Pour nous, cela montre deux points. Premièrement, l’étiquette d’écologiste braque encore les gens. Deuxièmement, il est possible de parler changement climatique à n’importe qui, mais il faut s’adapter à la réalité de chacun. Certains, par exemple, seront plus à même de parler climat si on le lie aux problématiques de pouvoir d’achat.

Pour mieux cerner ces motivations, vous avez distingué six « familles » au sein de la population française. Quelles sont-elles ?

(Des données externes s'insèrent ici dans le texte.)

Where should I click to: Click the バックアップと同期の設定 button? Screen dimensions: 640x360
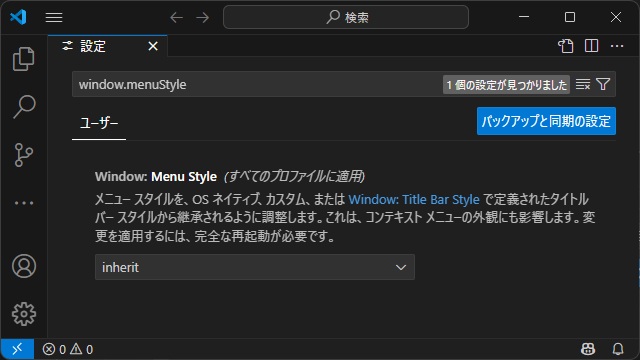click(x=546, y=121)
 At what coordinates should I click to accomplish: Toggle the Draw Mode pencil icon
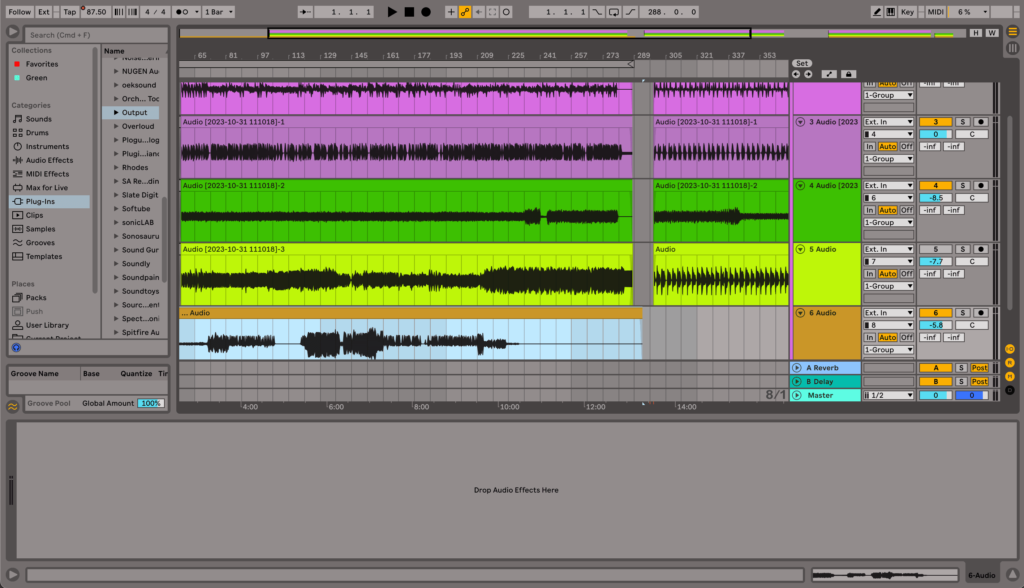877,12
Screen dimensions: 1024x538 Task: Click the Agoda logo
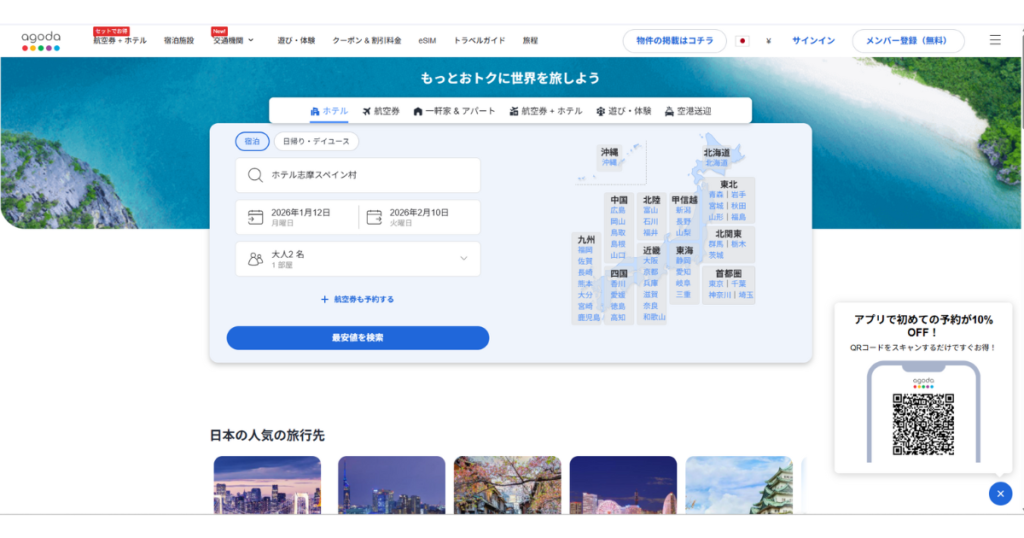tap(41, 40)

L. de N. : D’abord, il y a les « militants désabusés ». Des profils plutôt jeunes et très ancrés à gauche, engagés sur les questions climatiques, mais marqués par une forme de pessimisme, conscients que leur vision du monde et de l’action est minoritaire dans la société. Ensuite, les « stabilisateurs », des modérés assez engagés au niveau local et très sensibles à la cohésion de la société, ou encore les « libéraux optimistes », des citoyens ayant pour boussole l’économie, le travail et la réussite individuelle. Résumé grossièrement, ça peut aller du chauffeur Uber au tradeur.

Et les trois autres ?

L. de N. : Il y a également les « attentistes », plutôt désengagés et davantage centrés sur le cocon familial que sur le collectif, et les « identitaires », qui cette fois sont portés par une vision pessimiste et décliniste de la société française, défiants vis-à-vis de l’immigration et des élites. Pour reprendre leurs termes : « L’ennemi du dehors et l’ennemi du dedans. » Enfin, il y a les « laissés-pour-compte », majoritaires dans la société française. Un groupe en colère qui se sent abandonné, exclu du système, victime d’incompréhension, voire de mépris.

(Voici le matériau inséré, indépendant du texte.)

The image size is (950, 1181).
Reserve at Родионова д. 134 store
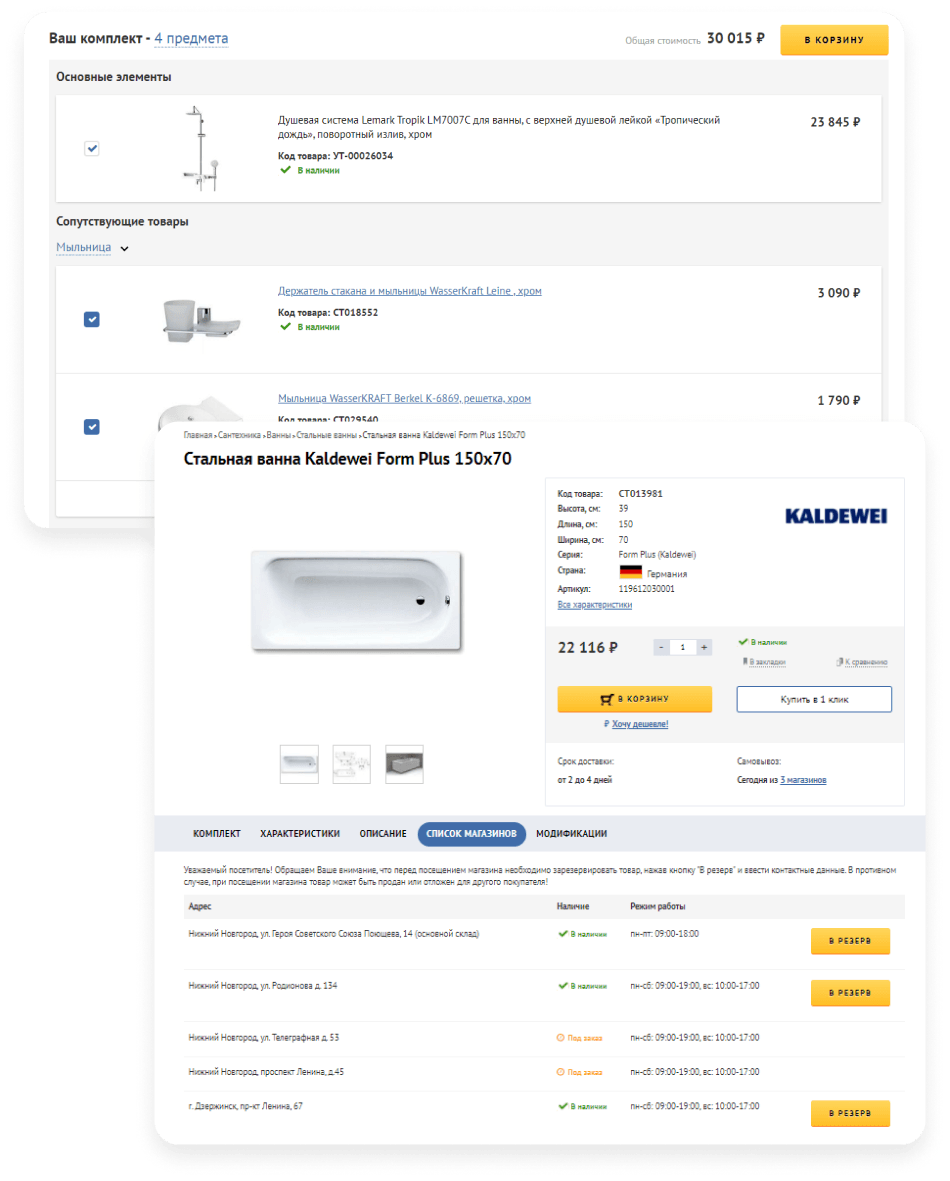click(850, 993)
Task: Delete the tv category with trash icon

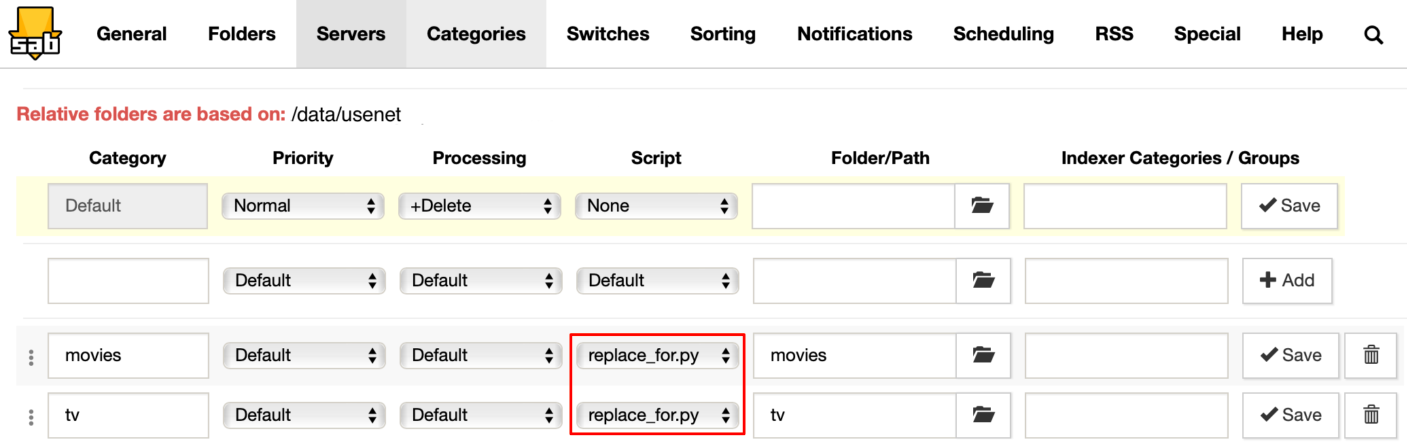Action: [1370, 415]
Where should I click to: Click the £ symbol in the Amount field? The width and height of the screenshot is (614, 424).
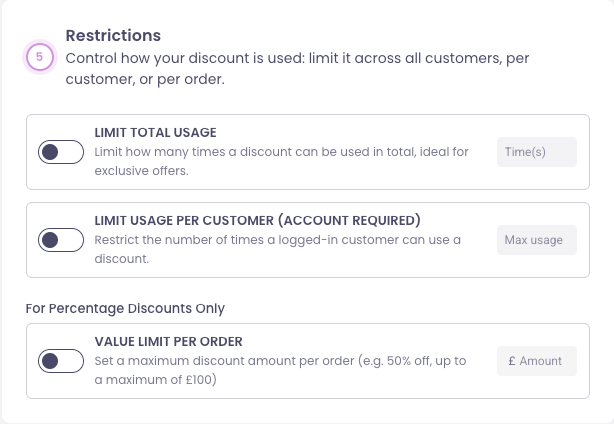512,361
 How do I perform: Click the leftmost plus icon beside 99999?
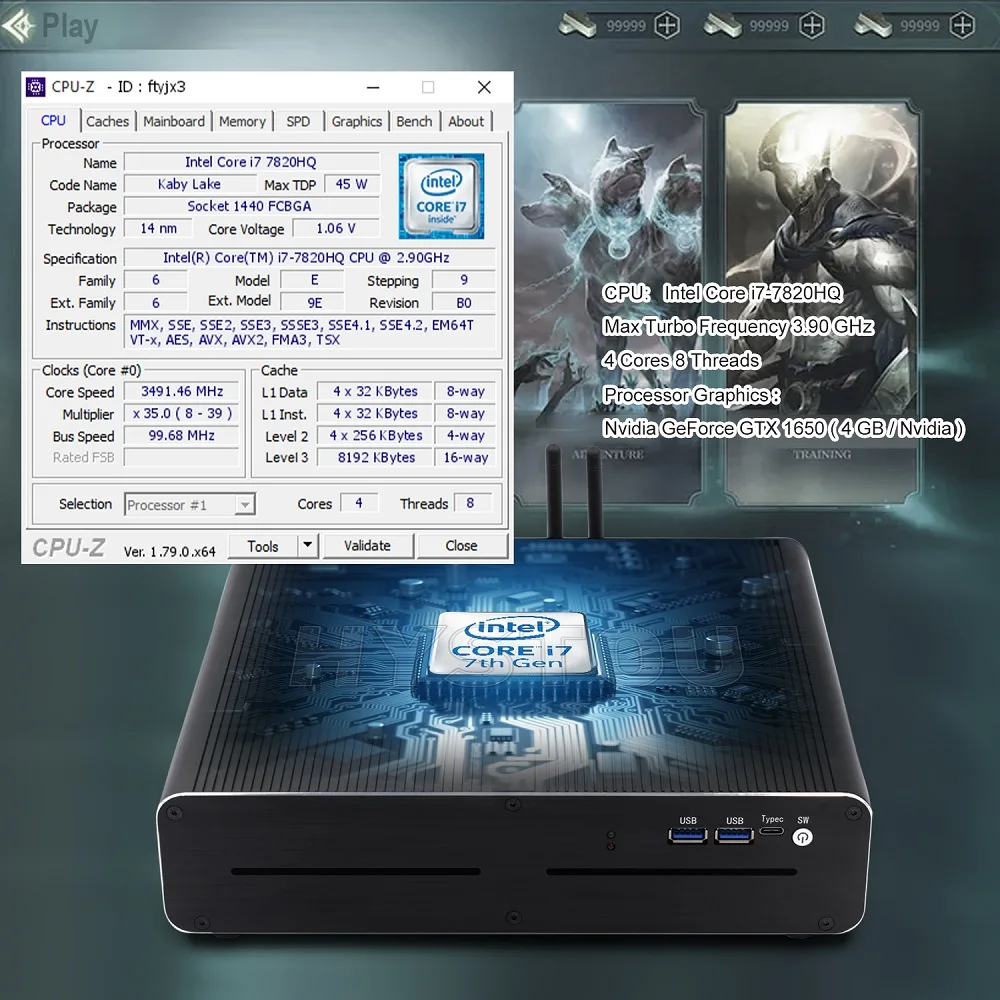pyautogui.click(x=667, y=26)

Je précise toutefois que ces six familles ne sont pas des groupes sanguins ! Mais des catégories types, qui ont avant tout valeur d’indicateur. Nous veillons d’ailleurs à mettre à jour ces profils régulièrement, afin qu’ils restent cohérents avec les évolutions de la société.

Justement, quelle est la base méthodologique de votre enquête ?

L. de N. : Nous voulions nous émanciper des grilles de lecture traditionnelles des sondages et ne pas seulement prendre en compte l’âge ou les revenus des sondés. L’étude se fonde ainsi sur une méthode élaborée par Destin commun en 2019. Plusieurs dizaines d’indicateurs inspirés de la psychologie sociale sont utilisées, tout comme la théorie des fondements moraux de Jonathan Haidt. Concrètement, cela consiste à intégrer dans nos travaux des questions aussi diverses que le rapport à l’autorité, au pessimisme, à l’optimisme, la perception de la menace, etc.

Entre « militants désabusés » et « identitaires », tout un système de valeurs s’oppose. Pensez-vous vraiment qu’un récit commun puisse réconcilier ces six familles ?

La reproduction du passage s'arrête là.